Mr Golightly looked at his neighbour. She wasn’t an
alarmist or a troublemaker. ‘I can fetch him now if you wish,’ he said.

‘Oh, if it’s not too late I can go,’ said Ellen, not wanting to give trouble herself.

But Mr Golightly insisted. He suspected Johnny would still be up and it was no bother, he assured her. While he may be as old as the hills he had not forgotten his manners. They forbade him, he said, to allow an attractive woman out on her own on a dark night.

It was not, Ellen thought, impossible to imagine Mr Golightly, in a Paris hotel bedroom. She lay back on the uncomfortable sofa, drinking the cool gold wine. The music playing on the cassette recorder was Mozart; ‘
Don Giovanni
,’ she thought.

Up at Jackson’s, Paula and Johnny were arguing in the kitchen.

‘No, you gotta,’ Paula was saying.

‘I don’t do school,’ Johnny repeated. ‘You don’t learn nothing there.’ There might have been a point in staying with his stepdad.

‘Bollocks,’ said Paula. ‘You’re bright, you are. You got to get on in this world.’

‘School’s shit. Bet you never did it.’

Paula, who was taking some clothes out of the tumbledryer she’d recently bought on a scheme which gave you two years’ interest-free credit, flicked a shirt at Johnny’s head.
‘What’s that got to do with it, stupid? You stay here, you go to school, right?’

‘Mr Golightly never.’

‘That’s different,’ said Paula, smoothing out a towel. ‘Artists, writers an’ that, they’re not normal.’

‘Nor his son, didn’t, he told me. The Queen never neither.’

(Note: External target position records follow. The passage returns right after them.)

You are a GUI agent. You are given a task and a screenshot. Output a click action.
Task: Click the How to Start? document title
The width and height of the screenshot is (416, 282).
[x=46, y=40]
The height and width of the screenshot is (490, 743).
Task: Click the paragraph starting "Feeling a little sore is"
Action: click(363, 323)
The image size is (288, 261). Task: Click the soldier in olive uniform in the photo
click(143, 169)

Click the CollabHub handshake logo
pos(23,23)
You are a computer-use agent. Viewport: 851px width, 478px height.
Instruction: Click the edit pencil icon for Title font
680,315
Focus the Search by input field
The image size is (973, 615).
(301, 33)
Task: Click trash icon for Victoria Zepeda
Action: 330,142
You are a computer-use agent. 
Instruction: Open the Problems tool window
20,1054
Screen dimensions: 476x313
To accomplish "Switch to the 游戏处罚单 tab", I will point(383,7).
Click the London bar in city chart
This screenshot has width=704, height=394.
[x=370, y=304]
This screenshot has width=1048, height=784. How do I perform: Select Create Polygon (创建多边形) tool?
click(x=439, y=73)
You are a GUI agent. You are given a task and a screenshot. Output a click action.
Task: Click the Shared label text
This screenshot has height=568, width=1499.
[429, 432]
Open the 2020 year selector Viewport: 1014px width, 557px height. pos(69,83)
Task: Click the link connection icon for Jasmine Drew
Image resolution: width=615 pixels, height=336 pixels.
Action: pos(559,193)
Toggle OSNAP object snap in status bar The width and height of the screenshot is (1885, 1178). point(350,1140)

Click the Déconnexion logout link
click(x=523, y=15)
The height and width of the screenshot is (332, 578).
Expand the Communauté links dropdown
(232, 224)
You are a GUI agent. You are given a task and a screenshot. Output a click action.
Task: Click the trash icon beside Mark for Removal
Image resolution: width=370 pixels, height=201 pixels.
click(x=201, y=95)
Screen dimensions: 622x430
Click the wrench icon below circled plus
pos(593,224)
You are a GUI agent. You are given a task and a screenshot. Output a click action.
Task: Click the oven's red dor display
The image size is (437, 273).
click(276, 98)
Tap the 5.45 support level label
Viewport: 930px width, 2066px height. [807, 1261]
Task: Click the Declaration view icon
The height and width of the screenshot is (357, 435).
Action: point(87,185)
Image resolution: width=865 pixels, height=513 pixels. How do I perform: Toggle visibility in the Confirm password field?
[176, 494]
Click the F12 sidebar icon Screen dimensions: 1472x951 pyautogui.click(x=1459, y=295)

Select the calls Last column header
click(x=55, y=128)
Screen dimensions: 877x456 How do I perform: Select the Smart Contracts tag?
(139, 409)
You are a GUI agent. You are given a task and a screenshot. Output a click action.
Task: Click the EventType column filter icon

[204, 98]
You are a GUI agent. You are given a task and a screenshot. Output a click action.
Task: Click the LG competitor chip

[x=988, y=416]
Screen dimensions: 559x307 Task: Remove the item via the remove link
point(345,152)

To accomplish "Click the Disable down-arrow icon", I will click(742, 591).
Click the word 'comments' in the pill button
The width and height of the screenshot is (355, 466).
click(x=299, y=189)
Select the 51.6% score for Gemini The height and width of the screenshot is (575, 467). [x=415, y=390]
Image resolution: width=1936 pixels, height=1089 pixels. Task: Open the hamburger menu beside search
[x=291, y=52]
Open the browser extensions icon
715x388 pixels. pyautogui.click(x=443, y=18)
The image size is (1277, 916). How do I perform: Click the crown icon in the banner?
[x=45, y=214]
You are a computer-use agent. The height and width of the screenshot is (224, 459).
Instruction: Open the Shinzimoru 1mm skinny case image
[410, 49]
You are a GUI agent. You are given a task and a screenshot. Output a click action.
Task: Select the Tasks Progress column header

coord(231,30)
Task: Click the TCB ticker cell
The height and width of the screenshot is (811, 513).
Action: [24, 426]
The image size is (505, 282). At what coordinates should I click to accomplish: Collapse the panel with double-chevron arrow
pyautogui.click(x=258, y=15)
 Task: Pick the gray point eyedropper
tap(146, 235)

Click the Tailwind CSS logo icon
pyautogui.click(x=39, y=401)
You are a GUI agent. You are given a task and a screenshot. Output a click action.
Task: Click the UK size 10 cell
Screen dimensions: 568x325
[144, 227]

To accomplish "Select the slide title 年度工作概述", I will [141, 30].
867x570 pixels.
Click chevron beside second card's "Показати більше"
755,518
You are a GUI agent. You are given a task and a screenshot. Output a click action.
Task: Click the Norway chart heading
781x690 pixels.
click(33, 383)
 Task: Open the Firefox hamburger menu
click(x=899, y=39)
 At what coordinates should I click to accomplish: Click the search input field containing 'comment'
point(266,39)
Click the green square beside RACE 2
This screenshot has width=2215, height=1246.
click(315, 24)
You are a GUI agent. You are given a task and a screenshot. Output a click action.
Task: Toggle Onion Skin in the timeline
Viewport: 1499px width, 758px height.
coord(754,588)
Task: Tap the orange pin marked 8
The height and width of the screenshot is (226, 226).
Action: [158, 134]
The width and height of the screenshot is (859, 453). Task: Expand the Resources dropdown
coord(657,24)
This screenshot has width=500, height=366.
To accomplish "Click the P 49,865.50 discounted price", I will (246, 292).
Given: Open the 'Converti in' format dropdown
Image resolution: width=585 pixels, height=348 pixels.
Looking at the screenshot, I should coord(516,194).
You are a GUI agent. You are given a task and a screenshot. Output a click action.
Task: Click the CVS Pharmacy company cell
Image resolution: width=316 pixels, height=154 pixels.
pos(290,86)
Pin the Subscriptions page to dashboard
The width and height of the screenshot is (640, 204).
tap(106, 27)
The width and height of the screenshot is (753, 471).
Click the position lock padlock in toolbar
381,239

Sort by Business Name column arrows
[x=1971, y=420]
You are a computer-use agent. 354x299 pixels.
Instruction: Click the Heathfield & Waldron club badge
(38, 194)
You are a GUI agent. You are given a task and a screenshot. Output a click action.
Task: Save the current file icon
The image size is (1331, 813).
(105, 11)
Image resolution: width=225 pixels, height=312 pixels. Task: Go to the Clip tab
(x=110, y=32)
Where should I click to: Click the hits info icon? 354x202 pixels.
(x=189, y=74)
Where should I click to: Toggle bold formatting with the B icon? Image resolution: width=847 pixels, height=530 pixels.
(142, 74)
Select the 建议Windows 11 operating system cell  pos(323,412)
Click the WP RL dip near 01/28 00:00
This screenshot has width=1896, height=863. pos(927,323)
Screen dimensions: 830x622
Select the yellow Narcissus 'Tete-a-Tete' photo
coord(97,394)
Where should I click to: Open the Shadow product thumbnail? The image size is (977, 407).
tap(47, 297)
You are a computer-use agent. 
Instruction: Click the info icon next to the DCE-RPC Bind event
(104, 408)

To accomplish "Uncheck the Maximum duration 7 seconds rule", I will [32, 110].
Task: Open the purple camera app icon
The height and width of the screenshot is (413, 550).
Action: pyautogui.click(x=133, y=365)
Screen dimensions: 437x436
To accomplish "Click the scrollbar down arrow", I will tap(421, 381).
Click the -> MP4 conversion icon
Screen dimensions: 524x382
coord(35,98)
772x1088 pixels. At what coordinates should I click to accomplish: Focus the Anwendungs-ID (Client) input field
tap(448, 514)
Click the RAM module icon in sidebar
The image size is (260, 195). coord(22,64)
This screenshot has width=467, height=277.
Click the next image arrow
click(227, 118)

‘Well, you’re not the Queen less I’m very much mistaken. Anyway, what’s your mum say?’

Johnny flushed. ‘She don’t mind.’

‘What ‘bout your dad, then?’

‘He’s not my dad.’

‘What ‘bout your real dad? What’s he say?’ The flush deepened. ‘Or don’t you know where he is? Never mind,’ Paula relentlessly continued, folding the towels. ‘You’re the same as me, you are. Neither of us got dads. D’you know your real dad’s name?’

Johnny shook his head dumbly. His mum never talked about his real dad.

‘Me neither,’ said Paula, cheerfully. ‘Still, I’m better off than you. I got me mum’s name, I en’t got no stupid man’s.’

Don Giovanni, still defiant, was being dragged down to Hell when Mr Golightly returned with Johnny, whose sensation at hearing his employer’s voice at Paula’s door had been profound relief. His first thought on entering the parlour at Spring Cottage was to see if he could catch the tune of what
he was hearing. Yup – he thought he had it – definitely the last number, which was easy once you’d got it in your ear.

‘Johnny,’ said Ellen, who had risen from the sofa, ‘I’m sorry to trouble you but I wonder, could you tell me where we can find your mother?’

Gratitude at escaping Paula’s inquisition and the restorative effects of Mozart’s harmonies softened Johnny’s usual defences. He shot an enquiring look at Mr Golightly, who nodded reassuringly.

‘Might do. Why?’ Johnny said.

The house was dark when Wolford returned to Foxgloves, but his sixth sense told him it was not unoccupied. Jackson’s ladder was lying along the wall of the bungalow. If there was any trouble he could always invent an intruder on the roof.

Wolford, for all his bulk, was a light mover. He was careful as he mounted the ladder and walked quietly across the roof to the window which looked inside. But it was too dark to see anything.

Lights were on next door at Spring Cottage. The white horse the woman had been so funny about was cantering round the field behind the garden. Wolford liked horses. As a child, he had ridden on the moor and he’d had thoughts of joining the mounted police. He stowed away the ladder and stood in Ellen Thomas’s garden, beneath the pear tree
where the green fruit was beginning to form, watching the horse pass soundlessly before him in the oblique light of the risen moon.